По аллее между красных кленов и старых, раскидистых лип они шли уже в сумерках. Под ногами шуршали листья. Солнце в осенней дымке низко стояло над крышами медным шаром. Из садов тянулись дымы от костров, пахло поздними яблоками, пожухлой травой. Скоро отзвенит бабье лето, пойдут унылые, затяжные дожди, полетят первые мокрые снежные хлопья. Не за горами зима…
Арина молча шагала, держа мужа под руку. Чего он пристал к ней с этим медальоном? Вещь фамильная, старинная, память о бабушке. Подумаешь, не модно! Что такое мода? Мимолетный каприз.
Она вспомнила, как бабушка зажгла свечи, заиграла на коричневом, видавшем виды пианино… Арина бросила кукол, прислушалась.
– Как эта музыка называется? – спросила она.
– «Молитва девы».
– А о чем дева молится?
Бабушка погрустнела, задумалась.
– Да все об одном, – неохотно сказала она. – Мала ты еще! Не поймешь.

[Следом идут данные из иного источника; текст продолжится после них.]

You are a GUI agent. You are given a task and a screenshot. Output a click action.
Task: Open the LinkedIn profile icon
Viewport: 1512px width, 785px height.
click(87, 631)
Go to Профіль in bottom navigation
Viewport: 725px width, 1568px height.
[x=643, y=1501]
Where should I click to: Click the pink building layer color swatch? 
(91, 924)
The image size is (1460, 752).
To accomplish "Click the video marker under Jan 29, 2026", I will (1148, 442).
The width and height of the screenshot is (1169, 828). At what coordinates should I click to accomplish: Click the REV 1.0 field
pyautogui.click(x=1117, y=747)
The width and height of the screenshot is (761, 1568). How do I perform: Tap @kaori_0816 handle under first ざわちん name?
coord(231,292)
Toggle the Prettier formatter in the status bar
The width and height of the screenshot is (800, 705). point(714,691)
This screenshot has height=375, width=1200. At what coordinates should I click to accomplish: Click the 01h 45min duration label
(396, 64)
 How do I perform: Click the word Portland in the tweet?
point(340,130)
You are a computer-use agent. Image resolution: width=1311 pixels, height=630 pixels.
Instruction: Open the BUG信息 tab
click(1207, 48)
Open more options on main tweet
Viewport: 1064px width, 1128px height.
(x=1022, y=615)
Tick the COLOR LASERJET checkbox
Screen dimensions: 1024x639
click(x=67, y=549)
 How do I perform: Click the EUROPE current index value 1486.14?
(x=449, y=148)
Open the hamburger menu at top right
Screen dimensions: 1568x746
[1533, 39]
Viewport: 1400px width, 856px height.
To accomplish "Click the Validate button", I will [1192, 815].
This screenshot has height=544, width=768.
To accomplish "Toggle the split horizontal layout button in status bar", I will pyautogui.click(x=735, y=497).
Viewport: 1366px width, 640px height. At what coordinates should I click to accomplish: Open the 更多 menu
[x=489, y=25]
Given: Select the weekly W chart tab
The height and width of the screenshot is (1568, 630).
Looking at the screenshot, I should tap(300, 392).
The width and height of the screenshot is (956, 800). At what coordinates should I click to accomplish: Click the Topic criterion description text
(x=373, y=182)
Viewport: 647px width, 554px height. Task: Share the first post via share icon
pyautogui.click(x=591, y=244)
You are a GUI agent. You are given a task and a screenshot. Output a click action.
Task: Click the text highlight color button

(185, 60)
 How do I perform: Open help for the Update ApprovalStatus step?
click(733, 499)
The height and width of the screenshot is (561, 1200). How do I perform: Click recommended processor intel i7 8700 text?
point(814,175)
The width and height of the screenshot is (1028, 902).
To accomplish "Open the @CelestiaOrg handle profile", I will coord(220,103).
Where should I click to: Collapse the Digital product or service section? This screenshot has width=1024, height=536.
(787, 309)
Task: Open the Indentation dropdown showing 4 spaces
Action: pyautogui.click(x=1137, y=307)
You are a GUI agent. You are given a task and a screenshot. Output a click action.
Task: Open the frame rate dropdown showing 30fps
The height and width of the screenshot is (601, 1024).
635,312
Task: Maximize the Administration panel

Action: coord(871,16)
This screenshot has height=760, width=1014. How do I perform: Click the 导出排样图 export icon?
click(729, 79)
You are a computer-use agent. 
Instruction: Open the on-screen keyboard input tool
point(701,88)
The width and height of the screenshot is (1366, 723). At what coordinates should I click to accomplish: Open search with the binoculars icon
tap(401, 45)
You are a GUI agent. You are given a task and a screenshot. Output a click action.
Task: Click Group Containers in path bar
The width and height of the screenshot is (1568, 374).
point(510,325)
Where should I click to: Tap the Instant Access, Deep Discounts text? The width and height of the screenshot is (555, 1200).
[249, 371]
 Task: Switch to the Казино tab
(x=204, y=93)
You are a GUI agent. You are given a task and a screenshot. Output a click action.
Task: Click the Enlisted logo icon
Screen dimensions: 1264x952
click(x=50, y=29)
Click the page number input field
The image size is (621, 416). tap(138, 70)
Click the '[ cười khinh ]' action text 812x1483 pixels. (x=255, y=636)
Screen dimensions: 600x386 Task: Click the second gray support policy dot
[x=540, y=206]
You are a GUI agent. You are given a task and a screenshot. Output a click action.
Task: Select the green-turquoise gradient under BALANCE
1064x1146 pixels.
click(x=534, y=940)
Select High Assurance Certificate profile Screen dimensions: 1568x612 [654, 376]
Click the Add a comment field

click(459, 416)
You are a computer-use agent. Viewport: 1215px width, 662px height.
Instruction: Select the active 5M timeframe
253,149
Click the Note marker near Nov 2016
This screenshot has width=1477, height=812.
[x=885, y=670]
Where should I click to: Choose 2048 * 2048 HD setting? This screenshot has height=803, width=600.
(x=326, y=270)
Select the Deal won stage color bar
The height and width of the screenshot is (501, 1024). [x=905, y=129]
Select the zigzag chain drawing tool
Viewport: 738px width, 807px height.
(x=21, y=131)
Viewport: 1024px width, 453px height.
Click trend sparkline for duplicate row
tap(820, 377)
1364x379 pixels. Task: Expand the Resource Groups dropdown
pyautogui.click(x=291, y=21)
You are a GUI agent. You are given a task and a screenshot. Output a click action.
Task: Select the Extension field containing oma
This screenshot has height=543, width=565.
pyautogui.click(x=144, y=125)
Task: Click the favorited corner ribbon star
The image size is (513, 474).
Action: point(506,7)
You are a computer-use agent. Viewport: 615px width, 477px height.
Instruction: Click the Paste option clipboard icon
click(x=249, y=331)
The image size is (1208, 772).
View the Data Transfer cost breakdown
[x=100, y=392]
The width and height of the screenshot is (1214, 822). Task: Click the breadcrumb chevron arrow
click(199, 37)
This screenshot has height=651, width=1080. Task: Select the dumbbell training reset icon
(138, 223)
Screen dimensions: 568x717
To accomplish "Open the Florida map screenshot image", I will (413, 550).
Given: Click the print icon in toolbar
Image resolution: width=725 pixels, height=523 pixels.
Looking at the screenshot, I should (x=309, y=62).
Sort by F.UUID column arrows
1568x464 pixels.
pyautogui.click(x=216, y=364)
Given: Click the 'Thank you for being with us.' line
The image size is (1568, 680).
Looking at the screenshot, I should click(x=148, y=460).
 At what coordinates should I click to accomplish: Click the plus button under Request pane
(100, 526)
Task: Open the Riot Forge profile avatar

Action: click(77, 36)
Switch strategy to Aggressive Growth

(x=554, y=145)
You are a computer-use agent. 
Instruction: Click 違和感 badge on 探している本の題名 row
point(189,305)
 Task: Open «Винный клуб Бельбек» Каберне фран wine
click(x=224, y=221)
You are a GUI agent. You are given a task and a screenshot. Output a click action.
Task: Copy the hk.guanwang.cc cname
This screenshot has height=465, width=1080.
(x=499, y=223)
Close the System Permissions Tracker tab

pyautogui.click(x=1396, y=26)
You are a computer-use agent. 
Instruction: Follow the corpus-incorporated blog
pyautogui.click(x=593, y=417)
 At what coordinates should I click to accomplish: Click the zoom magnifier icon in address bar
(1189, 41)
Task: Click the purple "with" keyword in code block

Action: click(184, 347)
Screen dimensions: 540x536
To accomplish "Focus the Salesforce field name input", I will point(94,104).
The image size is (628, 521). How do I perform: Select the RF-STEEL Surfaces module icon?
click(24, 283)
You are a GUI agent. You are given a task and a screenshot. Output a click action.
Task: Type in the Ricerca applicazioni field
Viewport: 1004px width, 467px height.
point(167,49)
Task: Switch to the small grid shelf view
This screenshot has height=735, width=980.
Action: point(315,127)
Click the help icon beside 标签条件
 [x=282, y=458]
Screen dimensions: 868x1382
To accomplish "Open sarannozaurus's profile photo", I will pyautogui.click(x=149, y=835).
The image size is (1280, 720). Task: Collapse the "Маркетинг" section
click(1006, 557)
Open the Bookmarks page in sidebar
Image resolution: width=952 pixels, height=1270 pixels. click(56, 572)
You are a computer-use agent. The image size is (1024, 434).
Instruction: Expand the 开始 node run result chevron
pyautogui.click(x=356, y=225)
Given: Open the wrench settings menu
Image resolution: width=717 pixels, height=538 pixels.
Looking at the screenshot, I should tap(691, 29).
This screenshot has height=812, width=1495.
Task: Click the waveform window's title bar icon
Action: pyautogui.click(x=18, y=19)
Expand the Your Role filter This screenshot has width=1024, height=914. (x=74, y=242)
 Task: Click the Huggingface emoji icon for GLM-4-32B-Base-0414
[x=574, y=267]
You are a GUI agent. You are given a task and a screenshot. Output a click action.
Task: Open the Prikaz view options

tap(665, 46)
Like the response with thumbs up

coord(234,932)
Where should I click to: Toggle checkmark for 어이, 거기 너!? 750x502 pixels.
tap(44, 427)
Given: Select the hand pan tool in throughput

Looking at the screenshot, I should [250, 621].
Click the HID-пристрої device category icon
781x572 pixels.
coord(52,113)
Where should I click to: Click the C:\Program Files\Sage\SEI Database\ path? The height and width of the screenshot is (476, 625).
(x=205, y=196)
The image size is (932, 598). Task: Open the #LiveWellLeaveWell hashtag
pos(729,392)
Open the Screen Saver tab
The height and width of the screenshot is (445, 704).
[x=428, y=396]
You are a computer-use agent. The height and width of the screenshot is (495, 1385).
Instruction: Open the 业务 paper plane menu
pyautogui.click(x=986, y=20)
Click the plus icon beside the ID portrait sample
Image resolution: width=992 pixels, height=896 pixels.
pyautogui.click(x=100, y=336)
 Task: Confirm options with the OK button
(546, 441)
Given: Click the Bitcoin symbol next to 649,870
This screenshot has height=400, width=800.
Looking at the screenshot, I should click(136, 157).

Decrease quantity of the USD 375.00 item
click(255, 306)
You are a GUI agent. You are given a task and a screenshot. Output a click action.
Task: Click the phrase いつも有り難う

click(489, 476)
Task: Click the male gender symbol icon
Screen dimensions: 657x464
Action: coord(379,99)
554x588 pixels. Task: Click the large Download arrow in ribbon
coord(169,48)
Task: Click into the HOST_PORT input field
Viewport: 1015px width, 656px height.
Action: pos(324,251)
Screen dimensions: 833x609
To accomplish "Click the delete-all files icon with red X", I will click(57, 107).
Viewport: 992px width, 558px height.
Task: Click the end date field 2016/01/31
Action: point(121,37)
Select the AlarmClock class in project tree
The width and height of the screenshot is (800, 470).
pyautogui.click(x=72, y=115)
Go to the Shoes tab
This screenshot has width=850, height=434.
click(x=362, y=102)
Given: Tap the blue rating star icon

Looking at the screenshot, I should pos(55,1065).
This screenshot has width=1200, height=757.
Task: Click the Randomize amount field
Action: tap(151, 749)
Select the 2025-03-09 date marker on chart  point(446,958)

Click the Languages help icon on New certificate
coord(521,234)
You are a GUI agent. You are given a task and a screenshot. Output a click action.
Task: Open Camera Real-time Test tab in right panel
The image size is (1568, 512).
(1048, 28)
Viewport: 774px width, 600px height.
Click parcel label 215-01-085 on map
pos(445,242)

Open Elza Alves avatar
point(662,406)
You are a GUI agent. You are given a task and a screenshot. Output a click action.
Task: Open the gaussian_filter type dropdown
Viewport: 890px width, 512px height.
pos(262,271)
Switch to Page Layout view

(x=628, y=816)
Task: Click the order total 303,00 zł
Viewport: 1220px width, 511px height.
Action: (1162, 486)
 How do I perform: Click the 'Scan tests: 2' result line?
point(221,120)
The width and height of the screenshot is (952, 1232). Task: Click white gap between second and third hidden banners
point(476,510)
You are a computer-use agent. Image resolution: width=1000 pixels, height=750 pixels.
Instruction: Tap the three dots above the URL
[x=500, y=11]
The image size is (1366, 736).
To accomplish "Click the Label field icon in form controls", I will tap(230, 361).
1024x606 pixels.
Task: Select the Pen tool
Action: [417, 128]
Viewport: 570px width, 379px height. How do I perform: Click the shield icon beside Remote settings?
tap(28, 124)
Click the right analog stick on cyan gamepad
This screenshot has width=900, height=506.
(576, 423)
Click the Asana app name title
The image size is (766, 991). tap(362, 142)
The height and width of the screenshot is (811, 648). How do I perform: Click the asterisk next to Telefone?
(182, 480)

– Не мала! – обиделась Арина.
– На, посмотри лучше шкатулку, – предложила бабушка.
Шкатулка из слоновой кости составляла все их богатство – на крышке с закругленными краями была изображена девушка с длинной косой, сидящая у окна. А внутри шкатулки одиноко лежал золотой медальон на бархатной ленте.
– Вырастешь – твой будет, – обещали Арине.
По овальному краю медальона вился цветочный узор, а посредине красовался непонятный вензель: переплетение латинских букв. Вынимать медальон и тем более надевать его Арине строжайше запретили, но она только об этом и мечтала. Однажды она тайком забралась в шкаф, достала из шкатулки медальон и…
– Ах ты, негодница! – возмутилась бабушка, застав Арину на месте преступления. – Сейчас же положи обратно!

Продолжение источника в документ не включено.